What you will do: Begin at the line containing "The width and" and restate it and each line after it exactly, up to and including the last line below. Leave pictures out.

[Saved data entries]
○ ○ ○

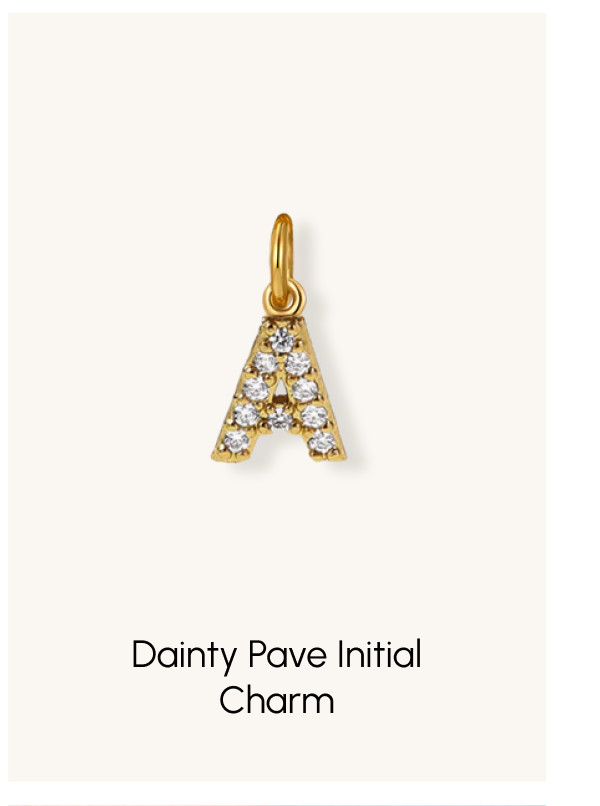Click the Dainty Pave Initial Charm title

click(x=277, y=676)
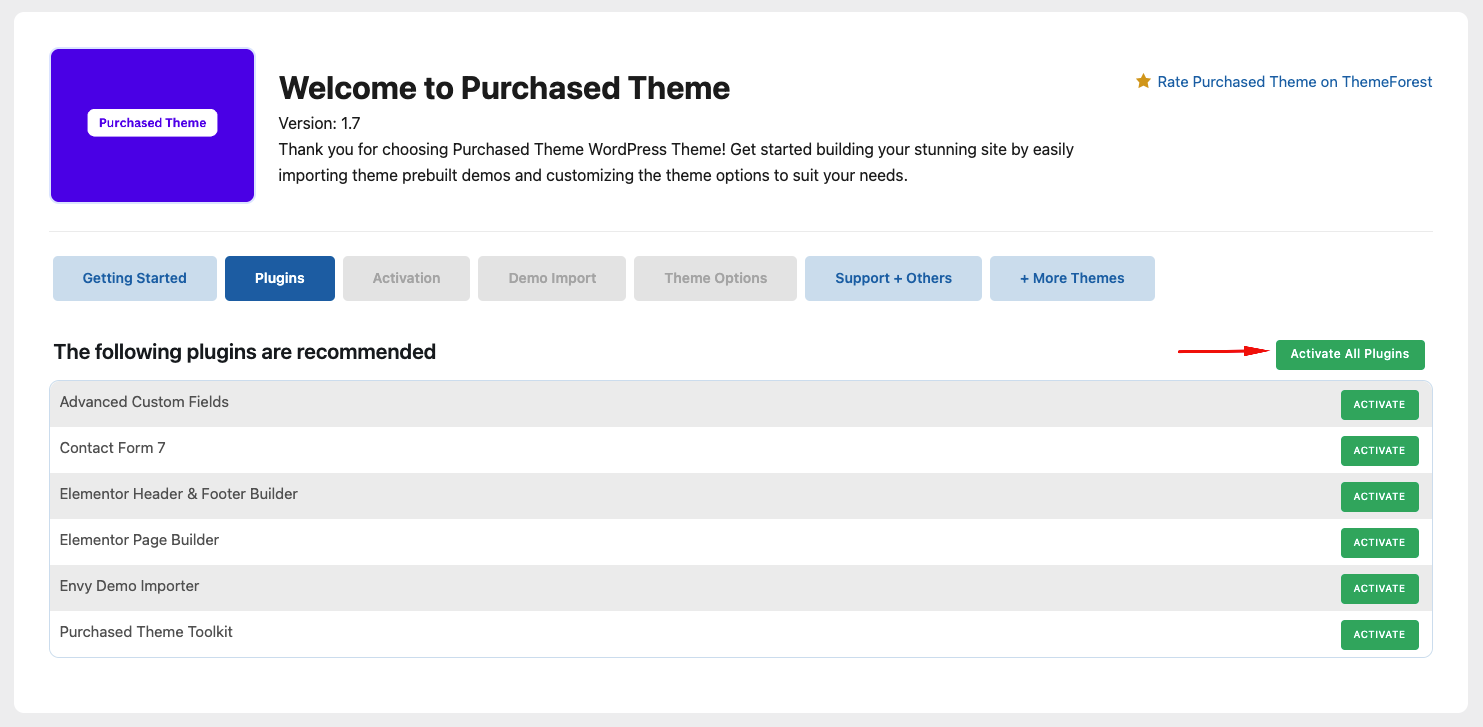Activate the Envy Demo Importer plugin
Screen dimensions: 1483x727
[x=1379, y=589]
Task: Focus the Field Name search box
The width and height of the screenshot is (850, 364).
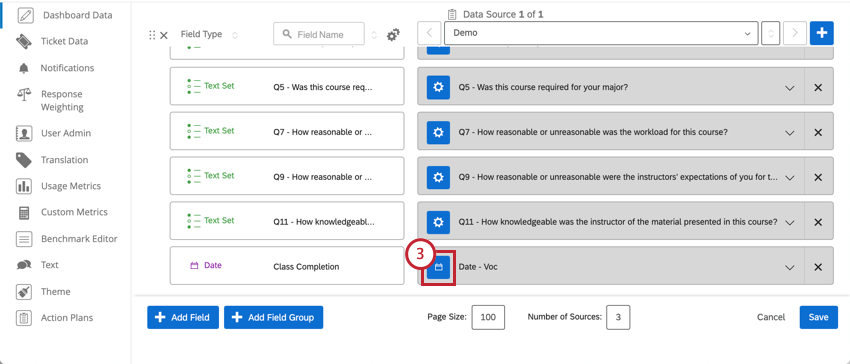Action: pyautogui.click(x=319, y=34)
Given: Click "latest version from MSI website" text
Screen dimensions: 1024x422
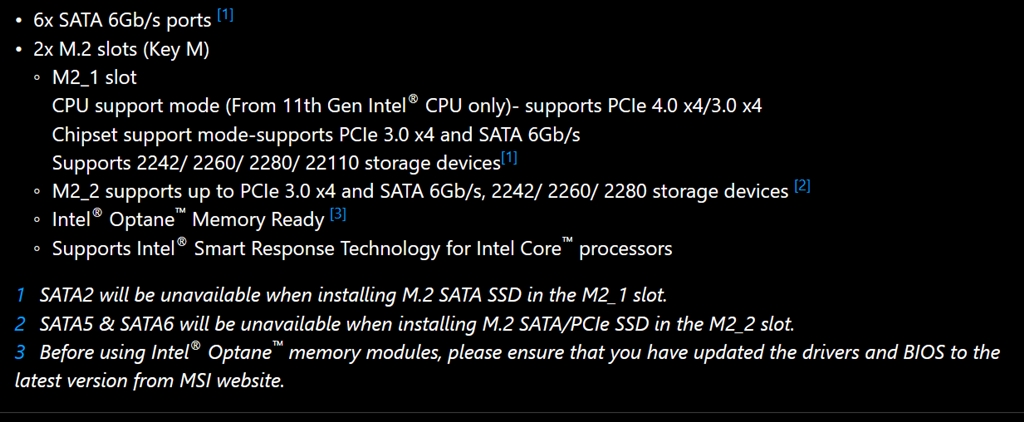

○ ○ ○

Result of this exercise:
The width and height of the screenshot is (850, 364).
Action: pyautogui.click(x=319, y=34)
Given: Click "latest version from MSI website" text
Screen dimensions: 1024x422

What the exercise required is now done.